Readily accessible metal-hybrid organic linker gels for high-efficient recyclable iodine capture

Abstract

Efficient capture of iodine concerns nuclear waste management. Crystalline metal–organic frameworks (MOF) have been demonstrated to be useful in iodine adsorption, but remain a great challenge due to their complex synthesis conditions and poor processibility. In this study, we synthesized a novel metal-hybrid organic linker gel composed of Zr-carboxylate-tannate networks via competitive coordination-driven gelation. By virtue of supramolecular nuclei aggregation, the gels exhibited a hierarchical micro-mesoporous structure to accommodate iodine molecules. Moreover, the abundant phenolic OH groups of the tannate linker provided adsorption sites for iodine, imparting gels high binding energy with iodine. The gels demonstrated an exceptional iodine vapor adsorption capacity (311 wt%), surpassing many crystalline MOFs. The gels manifested impressively recyclable adsorption performances. The iodine capacity was retained over 95% during three consecutive adsorption–desorption cycles.
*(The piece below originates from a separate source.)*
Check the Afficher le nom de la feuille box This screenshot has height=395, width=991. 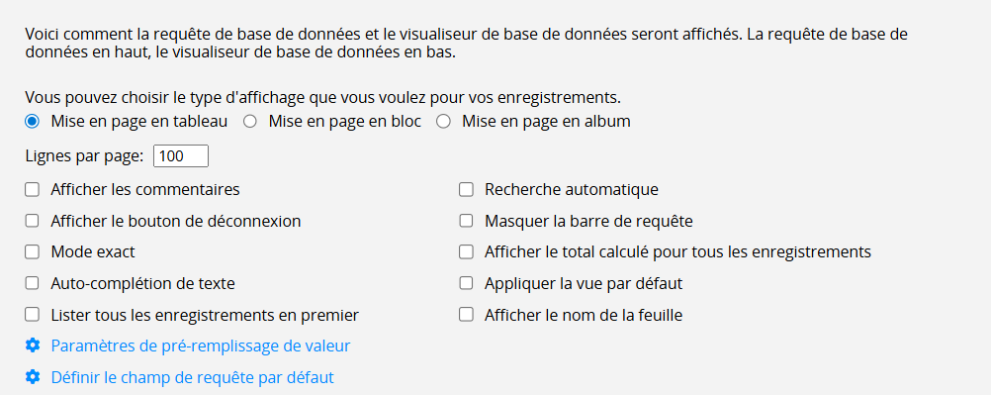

Interestingly, the metal-hybrid linker coordination and gelation enabled the in-situ formation of monolithic structures, which displayed satisfactory iodine capacity. There is nearly no capacity loss compared to the powder form, indicating that gelation offers a promising in-situ adsorbent shaping manner. This study unlocks the great potential of non-crystalline, easily accessible metal–organic gels as high-performance adsorbents for radionuclide sequestration.